Carlos Bolsonaro desabafa sobre estado do pai: 'parece até que estão querendo matá-lo'
Desabafo acontece horas depois de Jair Bolsonaro cair em sua sela durante a madrugada desta terça-feira (6)

Foto: Reprodução Flickr
Filho do ex-presidente Jair Bolsonaro (PL), Carlos Bolsonaro afirmou que a distância do local onde seu pai está preso, a Superintendência da PF, para o hospital não garante atendimento ágil se for necessário. Para ele, existe uma contradição já que, anteriormente, foi negada a prisão domiciliar de Bolsonaro pela distância para a unidade de atendimento.
“Foi negada anteriormente a prisão domiciliar alegando a distância da PF ser pequena em relação ao hospital, mas já se passaram mais de 10h e cai por terra a negativa de sua prisão humanitária. Proximidade não significa agilidade, os senhores estão percebendo”, afirmou Carlos em entrevista a jornalistas.
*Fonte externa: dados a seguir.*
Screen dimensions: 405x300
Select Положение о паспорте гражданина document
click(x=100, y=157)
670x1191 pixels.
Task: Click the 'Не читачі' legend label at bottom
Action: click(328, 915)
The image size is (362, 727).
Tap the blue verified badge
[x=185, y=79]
Segundo Carlos, o ministro do Supremo Tribunal Federal (STF), Alexandre de Moraes, foi informado pelo médico particular, mas solicitou que a perícia da Polícia Federal (PF) se manifestasse. “Ela se manifestou até onde eu sei com os mesmos indicativos que o médico particular do meu pai indicou. Então ele [Moraes] encaminhou os dois laudos à PGR que até o momento não se manifestou”.
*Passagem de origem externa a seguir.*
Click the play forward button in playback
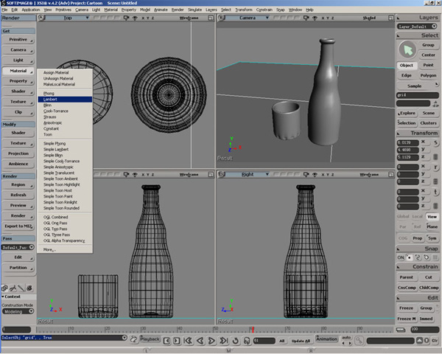This screenshot has height=354, width=442. click(211, 341)
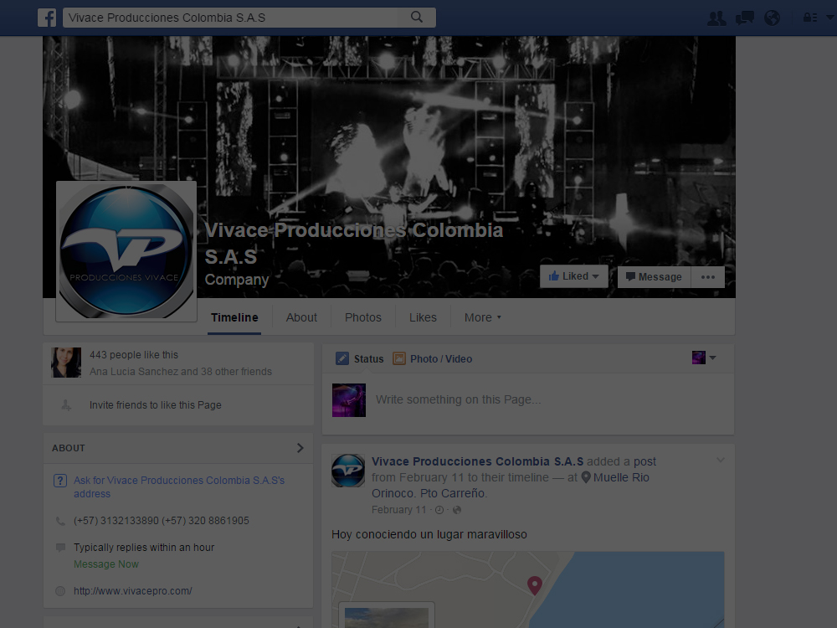Screen dimensions: 837x628
Task: Click the search magnifier icon
Action: 417,18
A família Bolsonaro critica a demora na autorização para que o pai realize exames médicos após ter batido a cabeça em uma queda na sua cela na Superintendência da PF, em Brasília, onde está preso desde o dia 22 de novembro.
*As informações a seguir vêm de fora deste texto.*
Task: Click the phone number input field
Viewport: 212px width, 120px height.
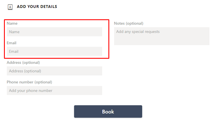Action: (x=54, y=90)
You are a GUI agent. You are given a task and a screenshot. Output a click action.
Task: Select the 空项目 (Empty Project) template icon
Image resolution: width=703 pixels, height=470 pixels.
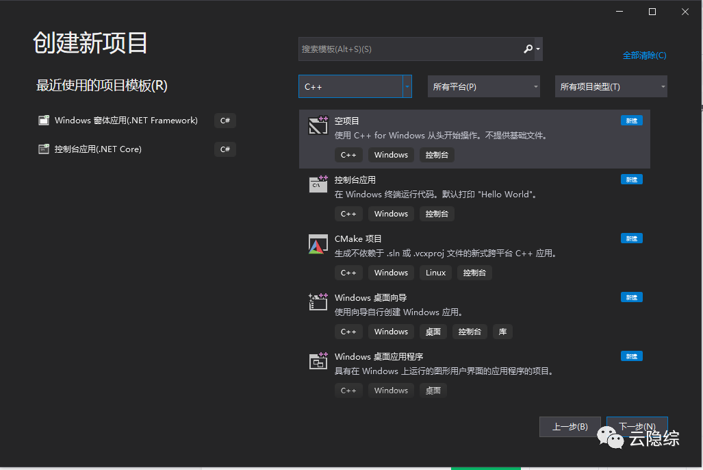[318, 125]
Revoltado, o filho do ex-presidente chega a afirmar que tem uma impressão completamente grave. "A impressão que eu tenho é que parece até que estão querendo matá-lo. Então como filho, desabafo aqui para vocês, não acredito no que está acontecendo. Nem um traficante é tratado da forma que meu pai está sendo", completou.